Mafalda Díaz, pesquisadora do Centro de Regulação Genômica de Barcelona e uma das criadoras do modelo de inteligência artificial popEVE, disse que as capacidades combinadas de granularidade e processamento de um grande número de bases tornam o AlphaGenome “um passo muito emocionante como uma extensão do que a comunidade científica vem fazendo há algum tempo”. No entanto, ele alerta que “esses modelos não são altamente personalizáveis”. “Estes modelos são bons para compreender o que se passa com a biologia regulatória, mas não são bons para prever se uma variante terá impacto entre pessoas diferentes; têm utilidade clínica limitada”, acrescenta Diaz, que não esteve envolvido neste trabalho.

Os modelos predizem abstratamente o efeito molecular de uma variante, mas não podem prever a expressão genética específica de um indivíduo. Isso depende de todo o contexto genômico e ambiental, que vai além dos modelos. Hoje é mais utilizado para pesquisa básica do que para diagnóstico direto.

Žiga Avsek, responsável pelo desenvolvimento do modelo, admite que não resolveram “o problema de prever o efeito das variantes”. “Acho que ainda temos um longo caminho a percorrer”, diz ele. Embora um modelo possa prever como uma variante genética pode afectar processos moleculares, como a expressão genética, não pode prever de forma fiável e completa as consequências que a alteração de uma letra do ADN pode ter na realidade, numa célula ou tecido, e na saúde humana.

Embora o modelo “não seja perfeito porque a expressão genética é influenciada por fatores ambientais complexos que o modelo não consegue detectar, atingir o nível de precisão demonstrado é puramente baseado em regras”. sala O ADN é um feito técnico incrível”, disse Robert Goldstone, diretor de genómica do Instituto Francis Crick, em Londres, ao Science Media Center.

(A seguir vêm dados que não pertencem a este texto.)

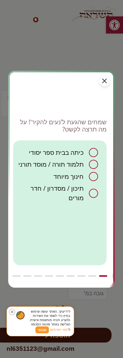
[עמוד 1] (103, 276)
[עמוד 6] (49, 276)
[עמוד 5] (60, 276)
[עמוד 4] (71, 276)
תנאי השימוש (59, 329)
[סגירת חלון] (104, 81)
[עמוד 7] (38, 276)
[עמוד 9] (16, 276)
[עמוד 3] (81, 276)
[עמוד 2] (92, 276)
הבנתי (42, 330)
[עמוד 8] (27, 276)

Há investigadores que já veem o potencial destes modelos, por exemplo para o diagnóstico de doenças raras, e que já não devem procurar apenas o risco em genes específicos.

Natasha Latysheva, co-autora do estudo, explica que por enquanto os seus criadores vêem o AlphaGenome como uma ferramenta científica básica: “Vemos o AlphaGenome como uma ferramenta para compreender o que os elementos funcionais do genoma fazem, o que esperamos que acelere a nossa compreensão fundamental do código da vida”. O modelo está disponível para uso não comercial por pesquisadores.